<hr/>

# Data Mining
**Tamás Budavári** - budavari@jhu.edu <br/>

- Classification problems
- Naive Bayes Classifier
- Quadratic Discriminant Analysis

<hr/>

In [None]:
%pylab inline

<h1><font color="darkblue">Classification</font></h1>
<hr/>

- Based on a **training set** of labeled points, assign class labels to unknown vectors in the **query set**.  

> **Training set**

>$T = \big\{ (\boldsymbol{x}_i, C_i) \big\}_{i=1}^N$ where $x_i\in \mathbb{R}^d$ and $C_i$ is the known class membership 

> **Query set**

>$Q = \big\{ \boldsymbol{x}_j \big\}_{j=1}^M$ where $x_j\in \mathbb{R}^d$ 

> For example,
> blood test results ($\boldsymbol{x}$) and sick/healty ($C$) - we want to predict if a new patient is sick based on the available measurements

- Similar to regression but with discrete categories to classify into...

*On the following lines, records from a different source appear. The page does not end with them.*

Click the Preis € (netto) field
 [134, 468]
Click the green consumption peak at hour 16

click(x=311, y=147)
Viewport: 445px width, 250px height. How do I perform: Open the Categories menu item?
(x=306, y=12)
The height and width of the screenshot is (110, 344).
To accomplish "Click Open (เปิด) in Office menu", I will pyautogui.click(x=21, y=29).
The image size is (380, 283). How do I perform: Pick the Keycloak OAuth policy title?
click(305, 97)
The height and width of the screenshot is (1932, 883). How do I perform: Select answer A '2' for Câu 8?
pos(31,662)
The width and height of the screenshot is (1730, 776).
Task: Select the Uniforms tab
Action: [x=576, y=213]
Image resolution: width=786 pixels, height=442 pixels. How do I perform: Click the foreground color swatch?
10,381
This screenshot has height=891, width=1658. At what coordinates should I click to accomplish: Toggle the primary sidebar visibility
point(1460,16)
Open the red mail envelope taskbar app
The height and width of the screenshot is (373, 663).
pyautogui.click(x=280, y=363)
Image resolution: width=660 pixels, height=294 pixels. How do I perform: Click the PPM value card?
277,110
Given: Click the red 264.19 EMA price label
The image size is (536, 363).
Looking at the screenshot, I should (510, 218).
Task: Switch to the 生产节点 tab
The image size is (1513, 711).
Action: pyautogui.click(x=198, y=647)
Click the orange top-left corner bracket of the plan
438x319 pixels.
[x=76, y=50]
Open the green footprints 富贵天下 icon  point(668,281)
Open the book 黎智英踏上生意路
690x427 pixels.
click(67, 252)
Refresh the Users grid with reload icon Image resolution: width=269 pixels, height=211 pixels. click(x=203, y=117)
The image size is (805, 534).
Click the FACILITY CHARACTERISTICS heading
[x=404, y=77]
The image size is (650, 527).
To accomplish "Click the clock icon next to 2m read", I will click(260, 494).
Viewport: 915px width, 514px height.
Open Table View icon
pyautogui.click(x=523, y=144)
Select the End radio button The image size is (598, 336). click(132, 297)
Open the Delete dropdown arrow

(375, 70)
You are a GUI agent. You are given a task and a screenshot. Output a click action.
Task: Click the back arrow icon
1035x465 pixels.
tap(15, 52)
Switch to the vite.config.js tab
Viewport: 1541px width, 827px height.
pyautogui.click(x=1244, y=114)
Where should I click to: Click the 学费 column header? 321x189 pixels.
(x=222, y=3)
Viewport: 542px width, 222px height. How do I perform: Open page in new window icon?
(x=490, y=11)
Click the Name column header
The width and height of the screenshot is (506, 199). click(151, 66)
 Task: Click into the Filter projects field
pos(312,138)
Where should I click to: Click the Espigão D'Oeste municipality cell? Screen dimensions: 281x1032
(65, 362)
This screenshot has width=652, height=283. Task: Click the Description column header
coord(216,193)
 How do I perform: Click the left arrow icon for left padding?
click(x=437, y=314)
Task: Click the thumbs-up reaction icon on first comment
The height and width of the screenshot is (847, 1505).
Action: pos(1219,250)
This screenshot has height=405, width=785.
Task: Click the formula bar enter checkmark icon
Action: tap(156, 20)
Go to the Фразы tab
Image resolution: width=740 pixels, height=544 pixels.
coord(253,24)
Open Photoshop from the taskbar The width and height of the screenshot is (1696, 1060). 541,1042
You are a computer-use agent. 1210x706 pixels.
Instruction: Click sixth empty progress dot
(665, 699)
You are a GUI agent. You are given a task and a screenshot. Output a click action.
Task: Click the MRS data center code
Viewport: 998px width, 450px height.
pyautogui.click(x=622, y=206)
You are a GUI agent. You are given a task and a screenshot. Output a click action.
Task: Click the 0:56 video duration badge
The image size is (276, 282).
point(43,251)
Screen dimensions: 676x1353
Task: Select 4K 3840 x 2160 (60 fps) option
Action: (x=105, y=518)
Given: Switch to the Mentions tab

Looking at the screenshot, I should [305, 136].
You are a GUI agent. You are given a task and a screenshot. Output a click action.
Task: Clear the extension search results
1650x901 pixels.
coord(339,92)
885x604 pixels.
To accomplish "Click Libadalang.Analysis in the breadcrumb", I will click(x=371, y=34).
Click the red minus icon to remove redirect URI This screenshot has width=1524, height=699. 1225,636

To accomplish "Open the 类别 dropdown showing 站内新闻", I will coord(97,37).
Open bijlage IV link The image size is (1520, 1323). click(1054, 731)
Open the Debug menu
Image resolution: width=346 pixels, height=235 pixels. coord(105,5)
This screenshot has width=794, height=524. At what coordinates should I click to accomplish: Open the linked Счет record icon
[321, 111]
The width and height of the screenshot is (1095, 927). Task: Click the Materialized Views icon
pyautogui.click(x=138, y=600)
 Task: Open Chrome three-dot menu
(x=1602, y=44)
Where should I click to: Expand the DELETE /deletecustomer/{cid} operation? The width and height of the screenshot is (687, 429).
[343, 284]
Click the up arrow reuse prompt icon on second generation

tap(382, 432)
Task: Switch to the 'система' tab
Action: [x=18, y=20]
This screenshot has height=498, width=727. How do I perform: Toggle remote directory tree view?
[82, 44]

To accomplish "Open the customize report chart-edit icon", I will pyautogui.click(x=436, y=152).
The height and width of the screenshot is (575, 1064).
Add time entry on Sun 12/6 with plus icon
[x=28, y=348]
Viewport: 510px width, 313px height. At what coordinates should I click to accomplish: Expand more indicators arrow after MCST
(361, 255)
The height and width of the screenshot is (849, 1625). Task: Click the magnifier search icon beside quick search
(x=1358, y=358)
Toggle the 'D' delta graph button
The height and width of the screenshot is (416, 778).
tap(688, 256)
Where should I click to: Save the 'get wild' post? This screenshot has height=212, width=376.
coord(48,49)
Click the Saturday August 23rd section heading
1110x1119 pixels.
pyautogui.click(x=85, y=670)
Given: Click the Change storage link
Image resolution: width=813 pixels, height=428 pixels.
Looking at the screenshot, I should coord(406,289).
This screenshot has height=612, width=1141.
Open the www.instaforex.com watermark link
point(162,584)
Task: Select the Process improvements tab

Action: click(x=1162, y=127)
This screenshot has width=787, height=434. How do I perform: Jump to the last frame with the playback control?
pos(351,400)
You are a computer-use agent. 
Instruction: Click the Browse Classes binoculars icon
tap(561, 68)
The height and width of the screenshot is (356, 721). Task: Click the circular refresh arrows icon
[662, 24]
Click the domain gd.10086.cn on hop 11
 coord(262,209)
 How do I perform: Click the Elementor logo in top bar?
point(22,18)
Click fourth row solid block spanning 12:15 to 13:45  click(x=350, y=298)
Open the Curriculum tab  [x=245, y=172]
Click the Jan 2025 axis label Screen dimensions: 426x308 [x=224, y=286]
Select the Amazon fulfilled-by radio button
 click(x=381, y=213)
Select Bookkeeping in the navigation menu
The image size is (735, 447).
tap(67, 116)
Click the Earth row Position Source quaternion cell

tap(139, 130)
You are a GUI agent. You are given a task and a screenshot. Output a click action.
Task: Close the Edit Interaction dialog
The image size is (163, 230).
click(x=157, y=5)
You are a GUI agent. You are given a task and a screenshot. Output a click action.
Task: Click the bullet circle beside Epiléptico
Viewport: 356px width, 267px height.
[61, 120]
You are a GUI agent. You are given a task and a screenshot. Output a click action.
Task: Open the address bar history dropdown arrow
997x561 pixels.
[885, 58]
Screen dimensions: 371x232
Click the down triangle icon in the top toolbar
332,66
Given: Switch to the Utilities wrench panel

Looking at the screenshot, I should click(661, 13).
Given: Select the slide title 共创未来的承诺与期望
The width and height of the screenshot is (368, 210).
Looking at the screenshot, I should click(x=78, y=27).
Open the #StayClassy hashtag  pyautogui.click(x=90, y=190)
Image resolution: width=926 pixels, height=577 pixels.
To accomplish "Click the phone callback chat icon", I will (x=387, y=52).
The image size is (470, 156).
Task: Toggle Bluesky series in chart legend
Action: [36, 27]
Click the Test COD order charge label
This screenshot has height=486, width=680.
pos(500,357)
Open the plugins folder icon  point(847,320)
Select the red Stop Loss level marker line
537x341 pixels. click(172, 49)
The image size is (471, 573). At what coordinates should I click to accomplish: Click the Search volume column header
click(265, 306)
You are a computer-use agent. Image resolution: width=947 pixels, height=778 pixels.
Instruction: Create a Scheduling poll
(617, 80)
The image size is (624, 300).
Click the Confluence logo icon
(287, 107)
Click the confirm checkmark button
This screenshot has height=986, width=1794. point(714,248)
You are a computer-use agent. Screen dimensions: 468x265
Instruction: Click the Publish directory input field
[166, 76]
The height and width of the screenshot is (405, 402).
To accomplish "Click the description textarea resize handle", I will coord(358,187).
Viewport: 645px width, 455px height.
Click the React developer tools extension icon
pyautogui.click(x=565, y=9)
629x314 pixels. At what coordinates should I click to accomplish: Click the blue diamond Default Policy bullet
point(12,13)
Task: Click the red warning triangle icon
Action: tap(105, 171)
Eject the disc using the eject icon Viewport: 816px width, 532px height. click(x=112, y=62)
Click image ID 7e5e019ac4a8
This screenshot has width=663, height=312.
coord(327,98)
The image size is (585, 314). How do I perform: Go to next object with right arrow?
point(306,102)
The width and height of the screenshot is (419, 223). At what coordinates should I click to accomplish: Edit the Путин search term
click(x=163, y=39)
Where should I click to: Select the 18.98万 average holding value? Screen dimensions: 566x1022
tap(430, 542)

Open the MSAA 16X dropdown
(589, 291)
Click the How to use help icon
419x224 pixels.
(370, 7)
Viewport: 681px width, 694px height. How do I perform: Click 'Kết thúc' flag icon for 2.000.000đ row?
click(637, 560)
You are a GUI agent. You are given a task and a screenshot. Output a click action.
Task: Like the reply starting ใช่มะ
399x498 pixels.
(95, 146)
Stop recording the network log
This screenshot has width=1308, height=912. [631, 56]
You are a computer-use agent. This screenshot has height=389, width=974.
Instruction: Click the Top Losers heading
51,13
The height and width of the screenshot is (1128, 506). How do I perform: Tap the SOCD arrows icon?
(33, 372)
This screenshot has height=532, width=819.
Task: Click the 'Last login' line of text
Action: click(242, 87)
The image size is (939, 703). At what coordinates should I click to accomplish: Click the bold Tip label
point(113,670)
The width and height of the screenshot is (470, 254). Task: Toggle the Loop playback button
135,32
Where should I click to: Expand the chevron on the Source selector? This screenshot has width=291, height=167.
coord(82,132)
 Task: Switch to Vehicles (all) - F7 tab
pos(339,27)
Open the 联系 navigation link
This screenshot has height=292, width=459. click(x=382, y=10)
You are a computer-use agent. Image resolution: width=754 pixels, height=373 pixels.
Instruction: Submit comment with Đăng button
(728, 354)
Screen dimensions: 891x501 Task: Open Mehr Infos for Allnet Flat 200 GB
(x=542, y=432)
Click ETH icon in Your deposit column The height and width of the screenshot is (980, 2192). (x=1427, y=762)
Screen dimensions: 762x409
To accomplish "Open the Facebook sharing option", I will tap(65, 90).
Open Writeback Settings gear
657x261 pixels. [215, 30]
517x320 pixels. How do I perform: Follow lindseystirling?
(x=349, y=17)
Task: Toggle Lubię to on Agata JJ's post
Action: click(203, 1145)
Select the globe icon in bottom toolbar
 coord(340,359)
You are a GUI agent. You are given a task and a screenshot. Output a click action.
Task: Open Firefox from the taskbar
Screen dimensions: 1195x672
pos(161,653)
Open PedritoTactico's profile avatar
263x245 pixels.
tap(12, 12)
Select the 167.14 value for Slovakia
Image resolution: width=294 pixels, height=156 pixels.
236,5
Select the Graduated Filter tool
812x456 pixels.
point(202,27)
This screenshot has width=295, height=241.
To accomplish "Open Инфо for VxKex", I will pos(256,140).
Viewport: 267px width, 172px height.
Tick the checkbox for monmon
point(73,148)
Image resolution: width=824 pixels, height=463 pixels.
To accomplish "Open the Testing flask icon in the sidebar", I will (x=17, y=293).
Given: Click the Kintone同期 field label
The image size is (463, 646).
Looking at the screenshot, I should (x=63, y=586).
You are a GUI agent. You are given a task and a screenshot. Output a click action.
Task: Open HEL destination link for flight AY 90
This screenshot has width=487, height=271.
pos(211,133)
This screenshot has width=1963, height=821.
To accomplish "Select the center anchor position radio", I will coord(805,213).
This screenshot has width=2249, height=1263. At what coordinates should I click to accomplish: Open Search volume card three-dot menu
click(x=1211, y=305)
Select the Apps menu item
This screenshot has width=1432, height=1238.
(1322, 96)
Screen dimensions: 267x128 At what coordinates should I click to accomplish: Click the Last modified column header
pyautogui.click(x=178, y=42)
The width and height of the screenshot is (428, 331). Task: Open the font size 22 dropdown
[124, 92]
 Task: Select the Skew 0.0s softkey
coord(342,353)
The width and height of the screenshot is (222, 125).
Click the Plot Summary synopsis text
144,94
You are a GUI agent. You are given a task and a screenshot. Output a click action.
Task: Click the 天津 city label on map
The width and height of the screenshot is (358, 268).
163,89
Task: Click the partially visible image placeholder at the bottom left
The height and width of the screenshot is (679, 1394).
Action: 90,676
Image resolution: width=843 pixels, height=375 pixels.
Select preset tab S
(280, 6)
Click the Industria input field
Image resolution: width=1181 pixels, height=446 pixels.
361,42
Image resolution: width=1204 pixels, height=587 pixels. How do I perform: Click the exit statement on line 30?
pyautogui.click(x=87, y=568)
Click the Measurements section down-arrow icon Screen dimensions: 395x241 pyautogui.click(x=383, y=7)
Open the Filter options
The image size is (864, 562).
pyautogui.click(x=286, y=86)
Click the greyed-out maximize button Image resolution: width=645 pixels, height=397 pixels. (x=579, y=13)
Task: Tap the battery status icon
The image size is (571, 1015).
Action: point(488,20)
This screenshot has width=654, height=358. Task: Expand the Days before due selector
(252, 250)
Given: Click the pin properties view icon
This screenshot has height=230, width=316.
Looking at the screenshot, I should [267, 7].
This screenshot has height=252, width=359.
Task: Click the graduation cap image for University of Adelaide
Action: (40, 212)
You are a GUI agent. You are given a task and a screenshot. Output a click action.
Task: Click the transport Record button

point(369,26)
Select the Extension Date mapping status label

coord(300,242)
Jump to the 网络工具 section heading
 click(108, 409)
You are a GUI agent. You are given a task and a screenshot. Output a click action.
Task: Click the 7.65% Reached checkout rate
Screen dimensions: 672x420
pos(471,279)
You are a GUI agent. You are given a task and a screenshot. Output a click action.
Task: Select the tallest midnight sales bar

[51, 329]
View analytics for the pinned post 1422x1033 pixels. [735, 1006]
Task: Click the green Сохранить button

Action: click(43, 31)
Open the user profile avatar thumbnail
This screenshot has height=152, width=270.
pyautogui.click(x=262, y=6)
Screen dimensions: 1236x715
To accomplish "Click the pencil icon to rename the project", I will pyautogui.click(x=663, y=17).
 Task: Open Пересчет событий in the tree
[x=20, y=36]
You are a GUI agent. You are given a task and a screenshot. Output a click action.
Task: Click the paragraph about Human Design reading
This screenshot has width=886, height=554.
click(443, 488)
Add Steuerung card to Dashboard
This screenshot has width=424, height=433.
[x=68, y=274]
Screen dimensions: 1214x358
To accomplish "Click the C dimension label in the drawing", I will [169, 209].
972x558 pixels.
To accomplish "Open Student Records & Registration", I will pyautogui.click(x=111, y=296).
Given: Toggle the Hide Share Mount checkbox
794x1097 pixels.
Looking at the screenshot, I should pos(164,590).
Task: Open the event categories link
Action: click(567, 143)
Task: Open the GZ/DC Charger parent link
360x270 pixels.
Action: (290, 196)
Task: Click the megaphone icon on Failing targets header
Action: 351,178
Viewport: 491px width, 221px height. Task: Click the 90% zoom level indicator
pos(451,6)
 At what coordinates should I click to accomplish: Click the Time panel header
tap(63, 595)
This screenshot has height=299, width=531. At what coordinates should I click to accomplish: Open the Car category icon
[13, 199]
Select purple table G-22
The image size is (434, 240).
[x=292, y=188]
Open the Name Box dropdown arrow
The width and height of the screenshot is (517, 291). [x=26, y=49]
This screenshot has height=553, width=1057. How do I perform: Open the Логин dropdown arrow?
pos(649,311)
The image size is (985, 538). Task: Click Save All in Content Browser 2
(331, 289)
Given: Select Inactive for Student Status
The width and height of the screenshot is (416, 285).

### Classification Methods

- [$k$-NN](https://scikit-learn.org/stable/modules/neighbors.html)
- [Naive Bayes](https://scikit-learn.org/stable/modules/naive_bayes.html)
- [Quadratic Discriminant Analysis](https://scikit-learn.org/stable/modules/lda_qda.html)
- [Logistic regression](https://scikit-learn.org/stable/modules/linear_model.html#logistic-regression)
- [Decisions trees](https://scikit-learn.org/stable/modules/tree.html)
- [Random forests](https://scikit-learn.org/stable/modules/ensemble.html#forests-of-randomized-trees)
- [Support Vector Machines](https://scikit-learn.org/stable/modules/svm.html)

### The Iris Dataset

We'll use this data set available in [scikit-learn](http://scikit-learn.org/stable/index.html), see [this](http://scikit-learn.org/stable/auto_examples/datasets/plot_iris_dataset.html) page for details

### Other examples

More [exercises](http://scikit-learn.org/stable/modules/generated/sklearn.neighbors.KNeighborsClassifier.html#examples-using-sklearn-neighbors-kneighborsclassifier) are available at http://scikit-learn.org

### $k$ Nearest Neighbors



In [None]:
from sklearn import datasets

In [None]:
# Load the data
iris = datasets.load_iris()

In [None]:
# Unique known classes in training set
classes = np.unique(iris.target)
print ('There are %d classes:' % len(classes), classes)

In [None]:
from sklearn import neighbors

In [None]:
from matplotlib.colors import ListedColormap

In [None]:
# Create color maps
cmap_light = ListedColormap(['#FFBBBB', '#BBFFBB', '#BBBBFF'])
cmap_bold = ListedColormap(['#CC0000', '#00AA00', '#0000CC'])

# Number of neighbors
n_neighbors = 15

# Import some data to play with
iris = datasets.load_iris()
X = iris.data[:,:2]  # we only take the first two features
y = iris.target

# step size in the mesh
h = 0.05

x_min, x_max = X[:,0].min()-1, X[:,0].max()+1
y_min, y_max = X[:,1].min()-1, X[:,1].max()+1
xx, yy = np.meshgrid(np.arange(x_min, x_max, h),
                     np.arange(y_min, y_max, h))
grid = np.c_[xx.ravel(), yy.ravel()]

for weights in ['uniform', 'distance']:
    
    # we create an instance of Neighbours Classifier and fit the data.
    clf = neighbors.KNeighborsClassifier(n_neighbors, weights=weights)
    clf.fit(X, y)
    
    ZZ = clf.predict(grid)
    ZZ = ZZ.reshape(xx.shape) # 2-D grid layout

    # Plot the decision boundary. For that, we will assign a color to each grid point
    plt.figure(figsize=(5,5))
    plt.pcolormesh(xx, yy, ZZ, cmap=cmap_light)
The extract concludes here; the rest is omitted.